- **Written problem A**: In the dataset rows, copy out word for word every line from the one containing "Click testcases in the breadcrumb bar" through the end of the rows, leaving out the pictures.

STRUCTURED PRODUCTS, complicated hybrid securities used both to hedge and to speculate, are among the fastest growing investment vehicles in the retail market, according to their backers. Last year, sales of the antiseptically named securities were estimated to have leapt to $64 billion overall, a 33 percent increase. Approximately 50 percent of 2006 sales were driven by retail financial advisors and their clients.

“The general trend is that structured products are moving towards the retail market,” says Keith Styrcula, founder of the Structure Products Association (SPA), a four-year-old industry trade group.

Yet, structured products — a broad range of new investment products that combine two or more financial instruments (one of which is a derivative) — are among the more controversial securities to trickle down to the retail set. Indeed, many sophisticated financial advisors swear by the products, citing their ability to hedge exposure to, say, the stock market — but many other FAs just swear at them. And, regulators stipulate that only the most sophisticated retail investor should be exposed to them.

Perhaps that is inevitable. Until the mid-1990s, structured products were only available to the ultra-high-net-worth at a handful of private banking institutions, according to the SPA. Today, there are more than 30 manufacturers of the products, and hundreds of brokerage firms offer them to clients under various proprietary acronyms, says Styrcula. Other firms, like Linsco/Private Ledger (LPL), Schwab and Fidelity have opened their RIA platforms to structured products. They are trading on secondary markets, such as the NYSE, AMEX and Nasdaq, and they are growing fast; the NYSE in particular saw listings jump 50 percent in 2006, to 64, with a value of $30 billion.

Despite the surge in popularity, many advisors still don't know what structured products are supposed to do. And even some of those who do don't like them. They have good reasons: They are complex (often too difficult to explain to clients), expensive (it can cost as much as a 3 percent charge to the investor when the investment bank's underwriting fee and broker's commission are tallied) and illiquid. Even regulators are examining how they are being presented and sold. A former SEC economist has issued a research report calling the securities an outright rip-off: mediocre results for inflated fees (it's a report that has most structured securities' advocates groaning).

But fans of the products say that pricing is improving rapidly and that, with a little homework and research, benefits like principal protection, superior risk-adjusted returns and access to hard-to-reach investment sectors are too good to pass up for some clients.

Scott Miller, a financial advisor at Blue Bell Private Wealth Management, a fee-only RIA in Blue Bell, Pa., with $250 million under management, is a frequent user. He says that nearly 30 percent of Blue Bell's $250 million in client assets is in structured products. Miller uses the securities to hedge. He says clients are mostly older, conservative types who want their ample nest eggs protected, not gambled. Miller likes digging for value and would hardly waste his clients' money for a fad, he adds. He says clients understand what he's doing and why, because he holds weekly and monthly meetings.

Complicated — But Useful — Stuff

But just what is it? An NASD podcast on the subject defines a structured product as a “nontraditional security whose value is based on the performance of other securities.” They generally have two parts: a note and a derivative, which usually combines elements of stocks, bonds and options. The note typically pays interest to the investor at a specified rate and time interval, and the derivative (typically an index, commodity, stock or bond) pays the investor upon maturity of the note. In addition, different types of notes carry differing levels of risk (full, partial or no principal protection) combined with a reward (returns can be less than, equal to or multiples of the underlying investment's return, to a preset limit).

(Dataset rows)

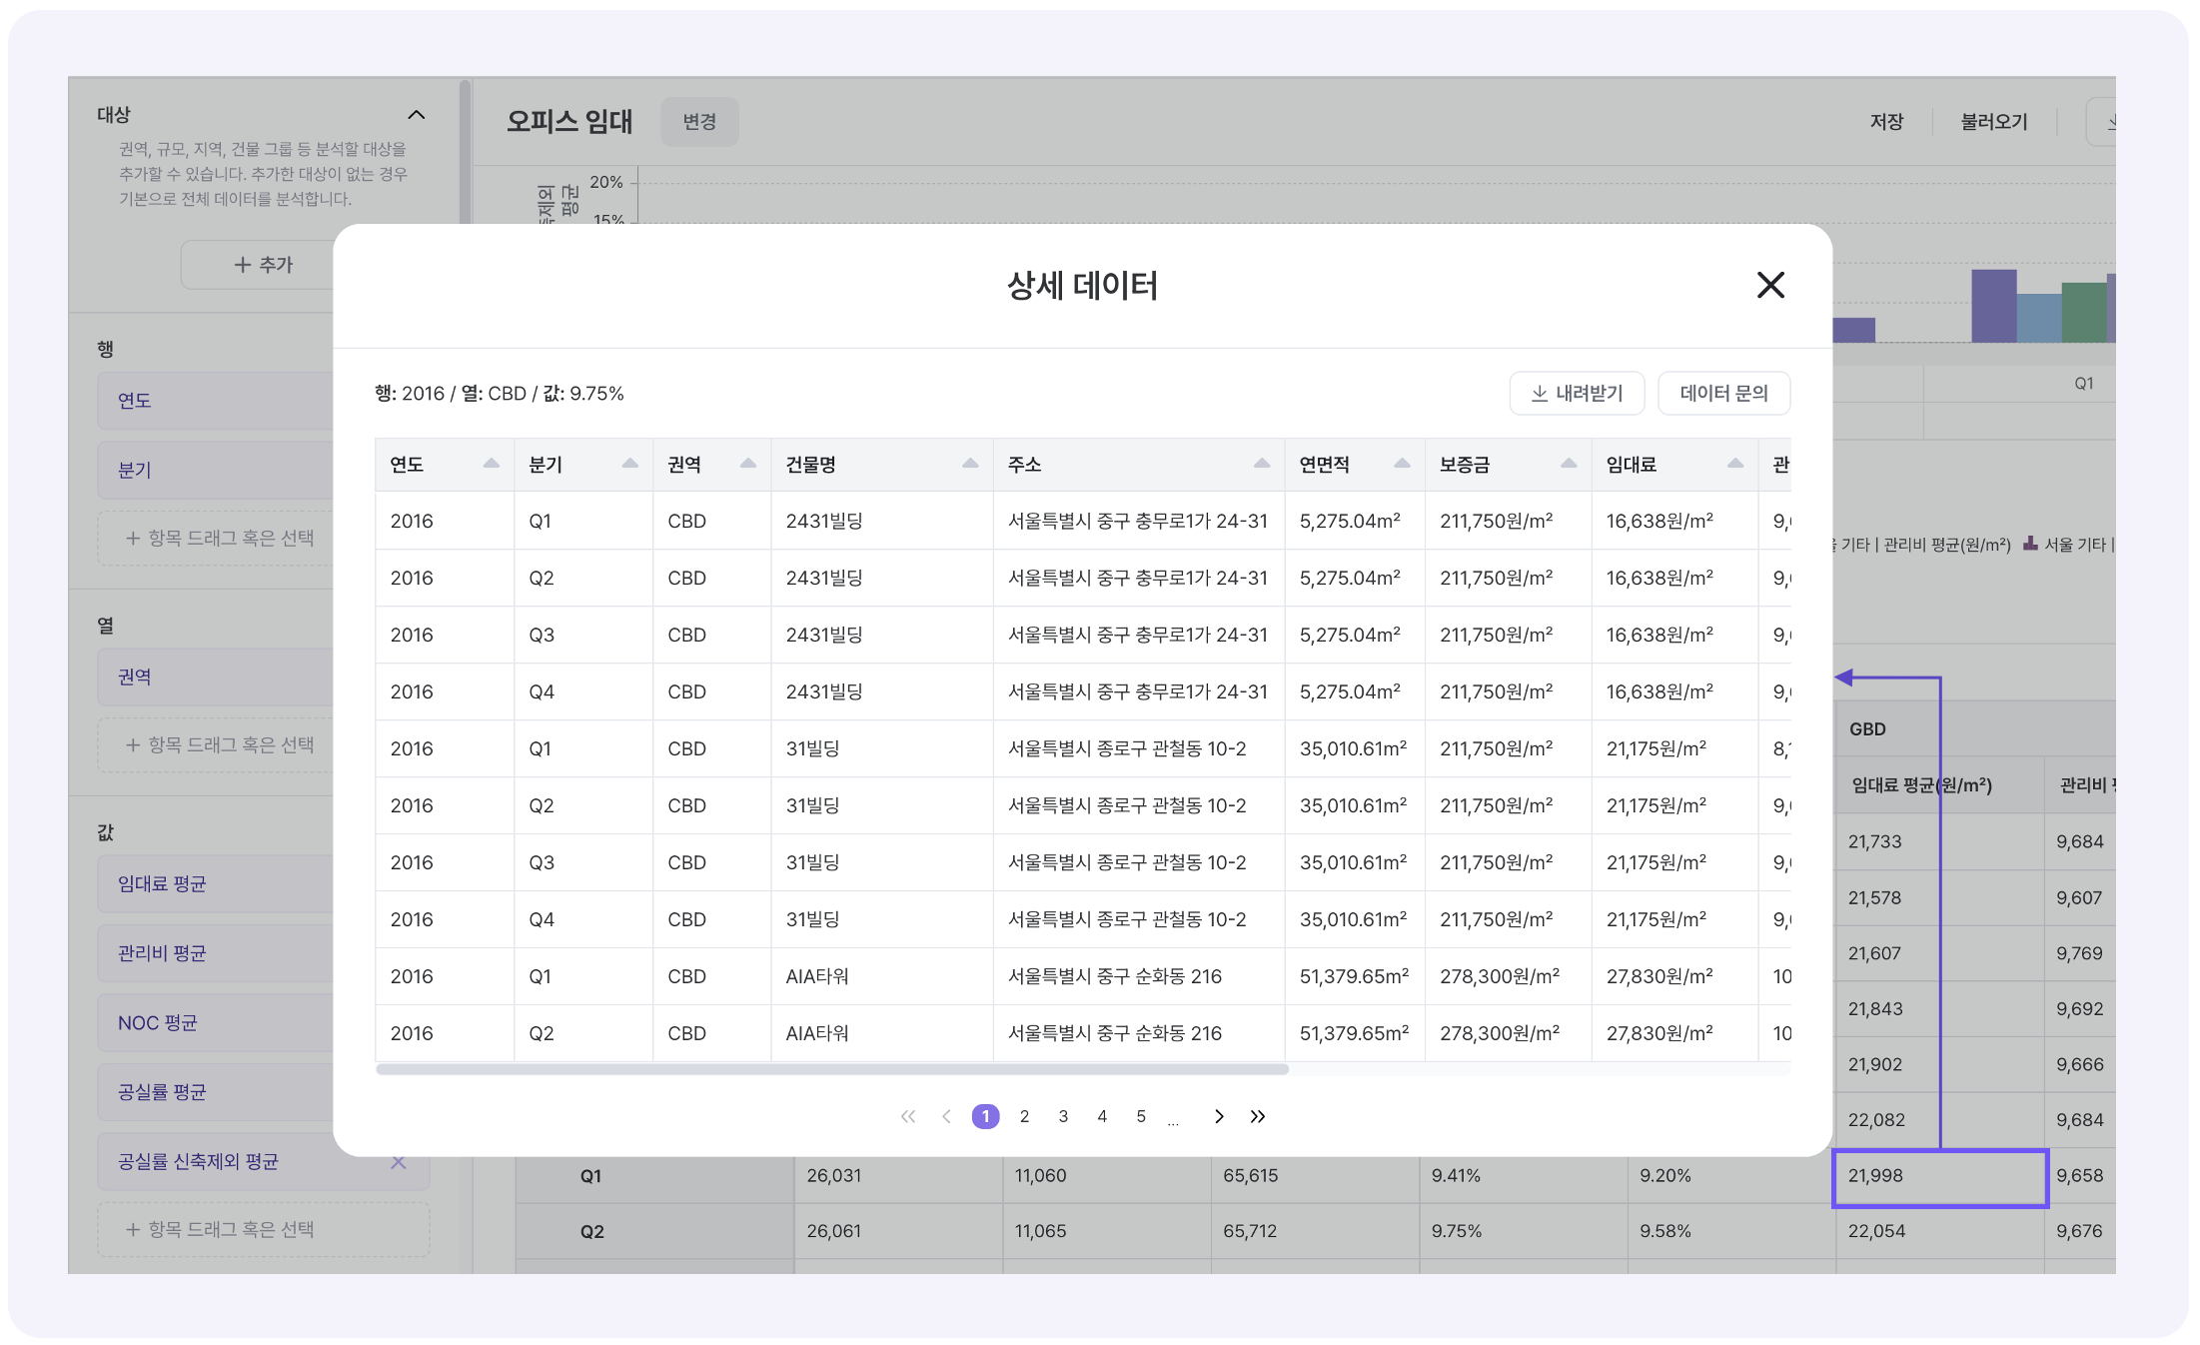Screen dimensions: 2200x1345
Task: Go to next page with chevron
Action: coord(1219,1116)
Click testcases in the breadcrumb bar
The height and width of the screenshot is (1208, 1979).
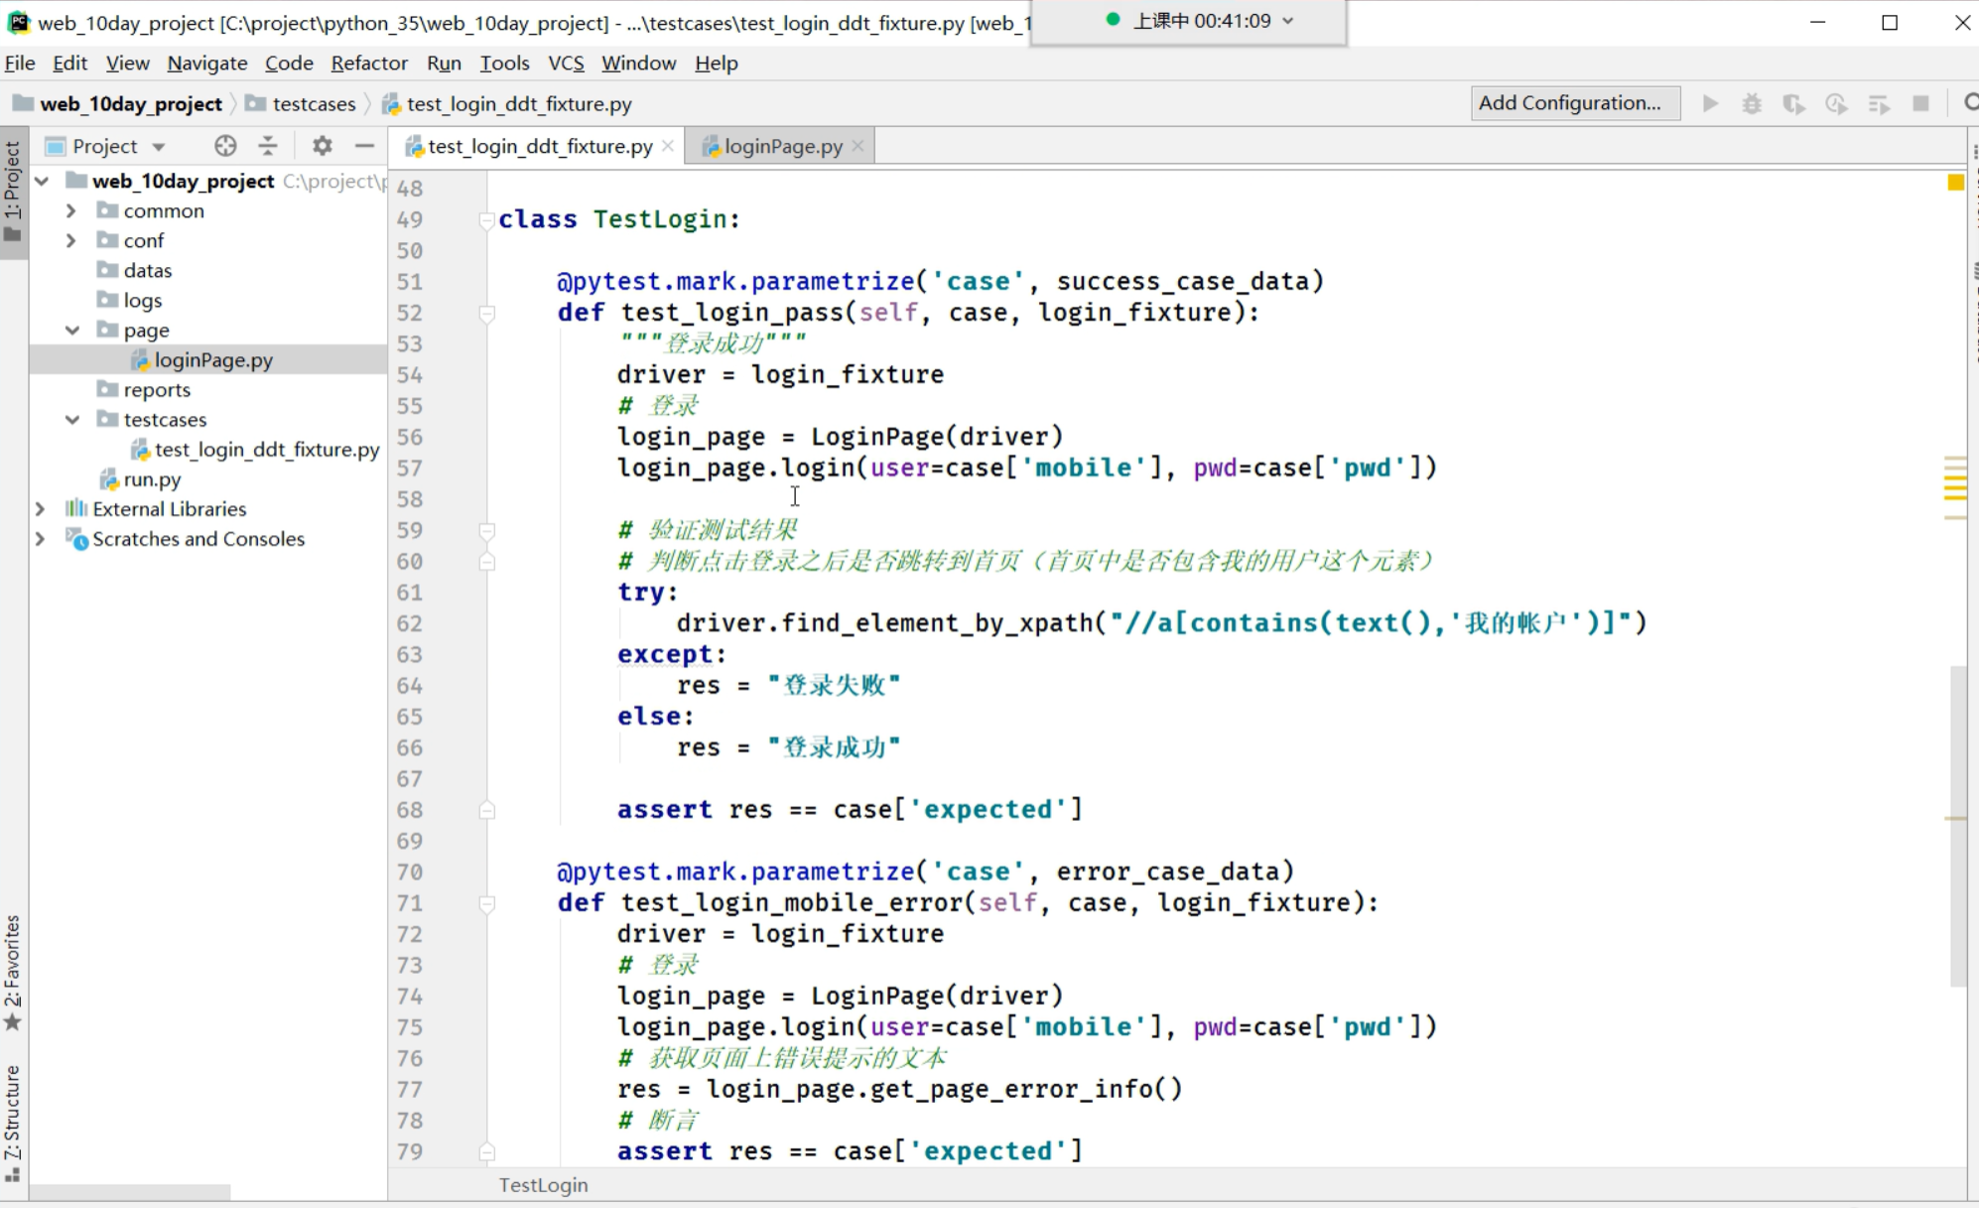(x=314, y=103)
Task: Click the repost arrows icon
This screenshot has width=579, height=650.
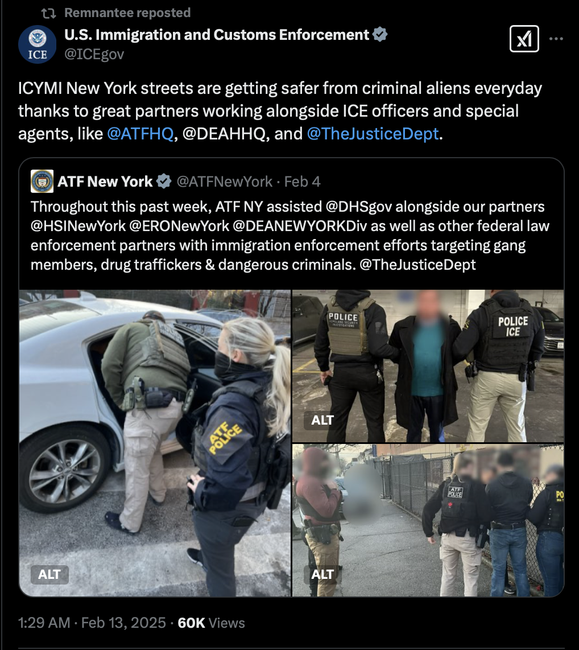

- **Written problem B**: According to the article on structured products, what share of Blue Bell's client assets is in structured products?

- **Final result A**:
Click testcases in the breadcrumb bar
The height and width of the screenshot is (1208, 1979).
(x=314, y=103)
Task: Click the repost arrows icon
This screenshot has width=579, height=650.

- **Final result B**: Nearly 30 percent of Blue Bell's $250 million in client assets is in structured products.